2025.11.19 NTN、微細塗布装置の新技術開発 iPS心筋細胞を実験用プレート上の定位置に適量塗布

開発した微細塗布装置

 NTNは、独自開発した微細塗布装置を用いて、iPS心筋細胞を実験用プレート上の定位置に適量塗布する技術を開発した。生きた細胞や生体材料を積層して、組織や臓器を作製する技術「バイオプリンティング方式」を採用。従来の人手作業による配置を自動化することで、創薬実験の効率化や信頼性の向上を図り、細胞の使用量削減に貢献する。3年後には装置の量産化を目指す。

 微細塗布装置は、針の先端に付着させた数pL(1兆分の1リットル)の液剤を1 回当たり0.1 秒と高速かつ±15µm以下の精度で定位置に適量塗布する装置。同社では自動車部品や半導体などの分野で多数の採用実績があるという。現在、装置のライフサイエンス分野への応用を推進している。

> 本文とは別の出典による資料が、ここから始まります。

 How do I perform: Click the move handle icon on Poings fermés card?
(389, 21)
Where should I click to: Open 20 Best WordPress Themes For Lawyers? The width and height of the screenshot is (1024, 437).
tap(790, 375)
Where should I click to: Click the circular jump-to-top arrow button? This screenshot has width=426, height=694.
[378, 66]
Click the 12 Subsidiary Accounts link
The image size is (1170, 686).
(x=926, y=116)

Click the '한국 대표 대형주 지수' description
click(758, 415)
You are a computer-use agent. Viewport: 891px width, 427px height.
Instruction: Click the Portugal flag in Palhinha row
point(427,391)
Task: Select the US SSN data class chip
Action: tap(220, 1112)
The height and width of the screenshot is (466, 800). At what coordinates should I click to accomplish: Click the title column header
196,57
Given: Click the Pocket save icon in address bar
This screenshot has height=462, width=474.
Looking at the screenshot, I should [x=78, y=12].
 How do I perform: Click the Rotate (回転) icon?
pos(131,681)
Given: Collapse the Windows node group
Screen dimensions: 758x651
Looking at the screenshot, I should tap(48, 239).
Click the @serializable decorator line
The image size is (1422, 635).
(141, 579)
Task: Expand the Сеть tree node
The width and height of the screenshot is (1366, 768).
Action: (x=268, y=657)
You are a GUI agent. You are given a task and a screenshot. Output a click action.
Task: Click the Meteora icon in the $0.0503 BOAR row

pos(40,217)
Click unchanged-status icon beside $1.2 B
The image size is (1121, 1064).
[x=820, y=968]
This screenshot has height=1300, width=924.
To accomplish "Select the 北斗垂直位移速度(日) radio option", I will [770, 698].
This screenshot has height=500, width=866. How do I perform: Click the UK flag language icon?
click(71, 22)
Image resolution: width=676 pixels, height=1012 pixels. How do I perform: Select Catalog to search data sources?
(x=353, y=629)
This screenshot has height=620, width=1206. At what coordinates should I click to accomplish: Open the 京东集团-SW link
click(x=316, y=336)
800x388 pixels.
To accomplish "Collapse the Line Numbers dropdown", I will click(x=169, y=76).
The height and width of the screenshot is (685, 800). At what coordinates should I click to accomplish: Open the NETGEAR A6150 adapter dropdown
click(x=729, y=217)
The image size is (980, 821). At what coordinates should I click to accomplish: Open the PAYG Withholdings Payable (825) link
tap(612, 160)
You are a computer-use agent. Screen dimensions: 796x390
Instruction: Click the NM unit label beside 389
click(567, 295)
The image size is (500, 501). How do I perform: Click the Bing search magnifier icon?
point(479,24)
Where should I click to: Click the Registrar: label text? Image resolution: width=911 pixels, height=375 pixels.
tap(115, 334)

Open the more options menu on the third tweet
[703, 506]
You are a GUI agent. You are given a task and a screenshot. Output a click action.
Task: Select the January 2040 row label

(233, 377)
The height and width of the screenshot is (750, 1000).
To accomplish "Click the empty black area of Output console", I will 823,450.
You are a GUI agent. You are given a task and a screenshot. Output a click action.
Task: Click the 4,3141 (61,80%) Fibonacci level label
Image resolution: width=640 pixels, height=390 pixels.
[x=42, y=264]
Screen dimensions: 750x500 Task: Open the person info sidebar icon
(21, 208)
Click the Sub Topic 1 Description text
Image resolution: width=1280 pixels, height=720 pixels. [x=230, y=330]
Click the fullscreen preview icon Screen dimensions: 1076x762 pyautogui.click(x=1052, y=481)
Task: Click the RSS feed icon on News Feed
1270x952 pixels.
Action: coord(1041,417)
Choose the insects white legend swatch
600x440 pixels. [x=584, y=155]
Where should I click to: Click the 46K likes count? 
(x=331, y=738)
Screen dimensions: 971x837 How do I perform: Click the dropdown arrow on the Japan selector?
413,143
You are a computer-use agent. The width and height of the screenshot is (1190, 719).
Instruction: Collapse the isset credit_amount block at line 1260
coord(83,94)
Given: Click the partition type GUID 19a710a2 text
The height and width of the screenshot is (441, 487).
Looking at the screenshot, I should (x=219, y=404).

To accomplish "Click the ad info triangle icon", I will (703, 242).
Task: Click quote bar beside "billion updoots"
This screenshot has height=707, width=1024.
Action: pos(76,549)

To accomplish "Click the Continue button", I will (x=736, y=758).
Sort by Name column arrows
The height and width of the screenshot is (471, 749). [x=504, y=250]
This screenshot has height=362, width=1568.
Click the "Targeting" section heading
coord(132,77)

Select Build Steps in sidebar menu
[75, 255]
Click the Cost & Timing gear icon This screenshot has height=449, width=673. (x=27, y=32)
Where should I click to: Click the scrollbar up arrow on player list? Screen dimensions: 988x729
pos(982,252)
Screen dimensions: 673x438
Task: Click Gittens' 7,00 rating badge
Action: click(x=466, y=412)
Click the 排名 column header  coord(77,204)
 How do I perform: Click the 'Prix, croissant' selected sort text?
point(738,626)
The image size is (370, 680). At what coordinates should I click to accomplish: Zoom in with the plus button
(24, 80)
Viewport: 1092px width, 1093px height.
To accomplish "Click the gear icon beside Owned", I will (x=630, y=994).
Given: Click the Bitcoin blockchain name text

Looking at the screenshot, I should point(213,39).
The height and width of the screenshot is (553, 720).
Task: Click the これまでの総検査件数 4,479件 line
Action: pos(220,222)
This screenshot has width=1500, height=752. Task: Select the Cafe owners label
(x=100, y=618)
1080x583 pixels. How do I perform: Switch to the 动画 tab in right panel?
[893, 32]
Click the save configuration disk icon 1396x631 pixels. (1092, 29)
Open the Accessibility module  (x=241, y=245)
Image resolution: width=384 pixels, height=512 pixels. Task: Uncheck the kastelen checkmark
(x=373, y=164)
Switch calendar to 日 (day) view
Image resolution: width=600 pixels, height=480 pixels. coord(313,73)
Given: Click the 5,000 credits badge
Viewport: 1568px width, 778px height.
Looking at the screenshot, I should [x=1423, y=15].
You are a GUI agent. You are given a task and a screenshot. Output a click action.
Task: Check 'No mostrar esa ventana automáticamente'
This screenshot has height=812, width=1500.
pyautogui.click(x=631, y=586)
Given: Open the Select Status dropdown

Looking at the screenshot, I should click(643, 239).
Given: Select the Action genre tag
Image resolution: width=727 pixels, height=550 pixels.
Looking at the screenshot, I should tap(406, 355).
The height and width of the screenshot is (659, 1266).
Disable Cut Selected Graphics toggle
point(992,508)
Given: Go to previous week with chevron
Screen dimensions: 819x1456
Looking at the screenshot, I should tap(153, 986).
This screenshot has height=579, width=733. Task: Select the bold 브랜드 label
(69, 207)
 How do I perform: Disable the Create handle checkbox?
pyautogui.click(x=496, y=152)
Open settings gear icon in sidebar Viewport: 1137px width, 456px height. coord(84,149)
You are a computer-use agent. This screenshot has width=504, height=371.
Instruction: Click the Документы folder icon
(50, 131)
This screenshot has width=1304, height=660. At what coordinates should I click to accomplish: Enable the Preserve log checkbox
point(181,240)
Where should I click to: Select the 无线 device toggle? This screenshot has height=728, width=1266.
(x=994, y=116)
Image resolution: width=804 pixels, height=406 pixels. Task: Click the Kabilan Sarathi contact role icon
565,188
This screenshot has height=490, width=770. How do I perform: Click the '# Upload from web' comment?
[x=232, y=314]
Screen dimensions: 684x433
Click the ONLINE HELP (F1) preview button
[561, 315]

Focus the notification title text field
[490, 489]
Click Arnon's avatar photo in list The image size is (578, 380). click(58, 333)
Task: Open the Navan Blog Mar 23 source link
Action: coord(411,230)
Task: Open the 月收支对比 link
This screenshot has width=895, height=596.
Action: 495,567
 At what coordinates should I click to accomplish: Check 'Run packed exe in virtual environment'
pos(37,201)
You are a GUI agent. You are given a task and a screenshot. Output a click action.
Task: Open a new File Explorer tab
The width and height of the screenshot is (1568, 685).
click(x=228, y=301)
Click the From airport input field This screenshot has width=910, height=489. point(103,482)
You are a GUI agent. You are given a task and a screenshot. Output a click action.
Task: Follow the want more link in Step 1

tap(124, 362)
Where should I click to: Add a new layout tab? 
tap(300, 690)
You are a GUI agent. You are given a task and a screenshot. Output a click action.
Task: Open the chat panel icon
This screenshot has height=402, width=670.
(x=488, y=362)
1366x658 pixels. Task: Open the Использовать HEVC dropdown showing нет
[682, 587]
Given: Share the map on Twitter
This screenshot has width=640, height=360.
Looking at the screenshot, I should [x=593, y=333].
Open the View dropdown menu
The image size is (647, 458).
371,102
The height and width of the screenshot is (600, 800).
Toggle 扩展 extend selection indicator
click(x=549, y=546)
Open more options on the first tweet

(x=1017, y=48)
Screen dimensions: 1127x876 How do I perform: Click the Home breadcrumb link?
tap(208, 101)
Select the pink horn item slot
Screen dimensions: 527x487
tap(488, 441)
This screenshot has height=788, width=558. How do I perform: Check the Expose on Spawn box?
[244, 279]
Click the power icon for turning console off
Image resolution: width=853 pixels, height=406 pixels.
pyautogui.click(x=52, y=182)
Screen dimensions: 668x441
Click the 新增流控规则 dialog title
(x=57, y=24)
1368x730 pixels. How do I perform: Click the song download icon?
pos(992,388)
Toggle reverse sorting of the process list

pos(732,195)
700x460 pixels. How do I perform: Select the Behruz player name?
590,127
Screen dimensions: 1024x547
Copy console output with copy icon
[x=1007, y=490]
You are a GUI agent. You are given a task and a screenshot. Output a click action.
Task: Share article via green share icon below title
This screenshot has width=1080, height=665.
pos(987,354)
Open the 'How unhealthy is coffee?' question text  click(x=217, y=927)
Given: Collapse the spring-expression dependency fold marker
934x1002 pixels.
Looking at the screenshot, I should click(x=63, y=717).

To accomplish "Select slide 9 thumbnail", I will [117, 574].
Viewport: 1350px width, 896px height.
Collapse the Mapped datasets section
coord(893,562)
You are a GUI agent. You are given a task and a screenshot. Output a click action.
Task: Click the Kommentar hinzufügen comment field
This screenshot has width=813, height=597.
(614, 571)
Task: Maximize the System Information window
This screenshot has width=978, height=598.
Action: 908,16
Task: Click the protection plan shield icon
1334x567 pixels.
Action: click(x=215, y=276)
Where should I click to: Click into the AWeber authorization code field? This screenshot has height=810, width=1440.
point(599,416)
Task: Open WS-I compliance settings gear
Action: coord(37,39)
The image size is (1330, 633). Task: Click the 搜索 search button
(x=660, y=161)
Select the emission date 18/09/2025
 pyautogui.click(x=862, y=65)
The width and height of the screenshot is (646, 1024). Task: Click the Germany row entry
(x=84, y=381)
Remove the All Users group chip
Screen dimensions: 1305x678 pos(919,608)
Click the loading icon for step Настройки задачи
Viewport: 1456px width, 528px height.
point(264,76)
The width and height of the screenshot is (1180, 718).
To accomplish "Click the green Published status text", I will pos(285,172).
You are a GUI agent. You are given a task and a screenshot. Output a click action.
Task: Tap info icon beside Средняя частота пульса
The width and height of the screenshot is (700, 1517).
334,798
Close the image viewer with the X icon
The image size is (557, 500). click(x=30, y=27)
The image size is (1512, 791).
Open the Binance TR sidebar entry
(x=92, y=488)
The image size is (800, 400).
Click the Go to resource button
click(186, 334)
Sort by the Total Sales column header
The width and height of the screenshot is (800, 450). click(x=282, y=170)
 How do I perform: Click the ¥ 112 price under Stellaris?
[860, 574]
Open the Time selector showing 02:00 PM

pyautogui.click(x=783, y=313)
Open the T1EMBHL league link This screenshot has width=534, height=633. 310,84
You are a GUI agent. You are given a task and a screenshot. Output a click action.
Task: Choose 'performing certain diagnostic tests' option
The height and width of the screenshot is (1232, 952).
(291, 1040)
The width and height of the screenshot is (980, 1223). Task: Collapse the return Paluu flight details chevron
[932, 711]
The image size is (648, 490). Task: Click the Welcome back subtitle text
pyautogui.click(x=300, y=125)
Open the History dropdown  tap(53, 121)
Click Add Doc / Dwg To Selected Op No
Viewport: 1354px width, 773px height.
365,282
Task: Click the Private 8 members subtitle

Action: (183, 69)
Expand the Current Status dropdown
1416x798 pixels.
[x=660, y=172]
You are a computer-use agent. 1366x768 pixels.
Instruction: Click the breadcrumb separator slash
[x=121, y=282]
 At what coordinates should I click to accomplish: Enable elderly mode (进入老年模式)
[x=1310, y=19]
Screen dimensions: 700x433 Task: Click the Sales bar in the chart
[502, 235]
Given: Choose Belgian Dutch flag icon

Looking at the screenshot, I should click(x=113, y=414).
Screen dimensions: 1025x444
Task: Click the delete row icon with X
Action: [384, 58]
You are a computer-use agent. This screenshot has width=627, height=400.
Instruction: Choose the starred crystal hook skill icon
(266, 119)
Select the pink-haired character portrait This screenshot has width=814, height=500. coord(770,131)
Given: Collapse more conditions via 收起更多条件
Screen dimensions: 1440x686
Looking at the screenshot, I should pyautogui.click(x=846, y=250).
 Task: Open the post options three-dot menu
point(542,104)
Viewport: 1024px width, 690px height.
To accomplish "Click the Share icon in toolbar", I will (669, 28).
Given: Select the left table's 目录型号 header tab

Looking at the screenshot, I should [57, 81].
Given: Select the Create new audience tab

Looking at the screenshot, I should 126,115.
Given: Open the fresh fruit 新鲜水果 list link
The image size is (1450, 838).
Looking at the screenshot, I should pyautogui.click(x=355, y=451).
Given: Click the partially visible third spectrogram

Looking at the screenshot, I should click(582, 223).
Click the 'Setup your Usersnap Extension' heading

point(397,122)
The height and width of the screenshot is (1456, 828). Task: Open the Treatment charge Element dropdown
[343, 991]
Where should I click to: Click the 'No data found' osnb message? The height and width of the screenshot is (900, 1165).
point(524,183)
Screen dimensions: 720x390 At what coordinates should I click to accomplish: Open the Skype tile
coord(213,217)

 3月には、大阪大学大学院生命機能研究科との共同研究で同装置を用いて創薬実験に用いる細胞培養プレートを作製する技術を開発し、学術団体の学会で発表。5月には、浜松医科大学で取り組む電子顕微鏡を用いた高感度抗原検査キットの研究開発に同装置が採用されていた。

 今回の新商品は、iPS心筋細胞実験用として以前の機種を改良。細胞濃度や塗布針の位置・形状・表面粗さなど実験結果に影響するパラメーターやアルゴリズムを独自に特定・制御することで、定位置・適量塗布を実現。センサーなども活用し、多数の凹みを設けたプレートへの塗布位置精度を向上。改良により、作製した細胞培養プレートでiPS心筋細胞の拍動を検出することに成功した。

 細胞の電気的な活動を測るために使う多電極アレイ上へのiPS心筋細胞の精密塗布による細胞外電位の検出実験では、均一な細胞密度で、塗布全電極で安定した信号を検出。プレート上へのiPS心筋細胞の塗布による薬剤評価実験では、正確で再現性の高い薬剤反応の測定ができるだけでなく、細胞への負荷を抑える塗布方法により高い細胞生存率を確保。必要な量だけを正確に塗布することで細胞使用量を約80%削減することにも成功した。

 装置の開発完了は来年春を予定する。同社要素技術開発部ライフサイエンスグループの大庭博明主査は「再生医療への応用に期待できる」と話した。